Zambri, Hoeane and Le Roux’s studies were severely impacted by the lockdown necessitated by the COVID-19 pandemic as access to study objects, museums, libraries and archives were all limited. In early 2020, Zambri and her husband emigrated to Australia, where she accepted a position at an architectural heritage company, but when lockdown hit, she was retrenched and had to cope with unemployment in a new country on top of everything else. Yet they persevered, and all three passed well, Le Roux with a distinction.

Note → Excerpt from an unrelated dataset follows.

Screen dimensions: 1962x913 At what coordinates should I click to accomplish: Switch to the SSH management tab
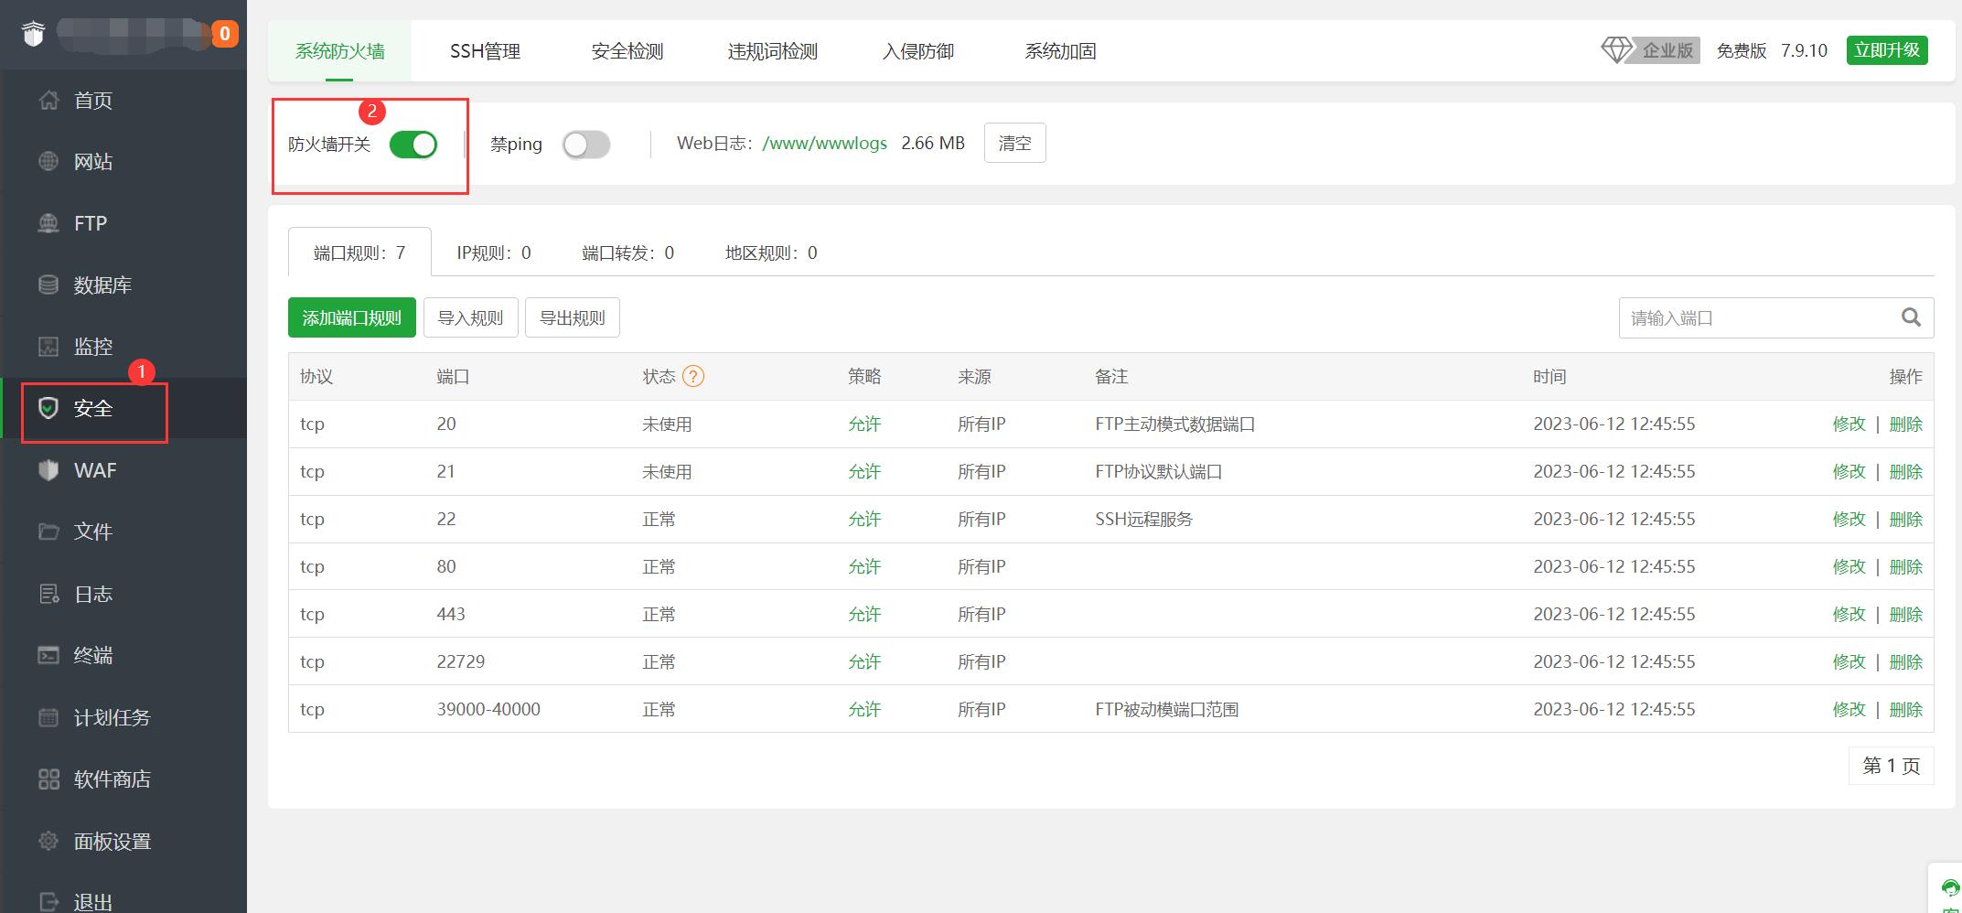[485, 51]
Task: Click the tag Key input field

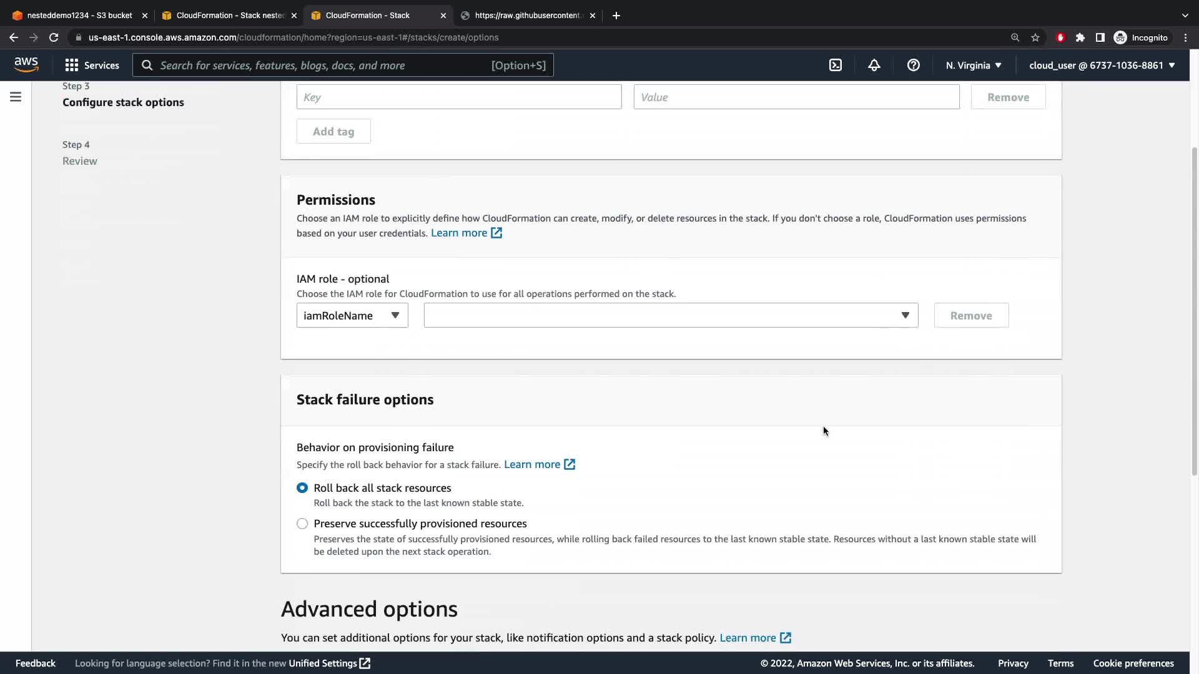Action: 459,97
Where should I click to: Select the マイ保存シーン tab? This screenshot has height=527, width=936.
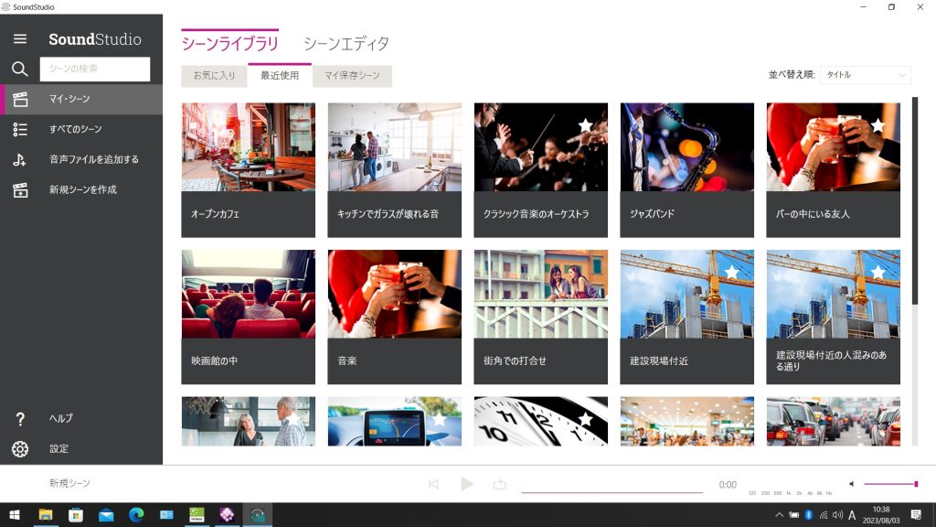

Their research topics were diverse and covered various aspects of heritage conservation. Le Roux’s project – ‘A technical survey of Lucky Madlo Sibiya’s (1942-1999) materials and techniques employed in his carved and painted wood panel artworks’ – was overseen by supervisor Maggi Loubser and co-supervisor Gerard de Kamper from UP Museums. Hoeane’s topic was ‘The spiritual significance and conservation of Dinkho tsa Badimo at the Ditsong National Museum of Cultural History’, and was completed under the supervision of Isabelle McGinn; while Zambri found a relevant topic in her new home. Titled ‘Heritage and reconciliation within a post-colonial society, Cockatoo Island as a case study’, her dissertation was completed under the supervision of Maggi Loubser and co-supervised by Johan Swart from UP’s Architecture Department.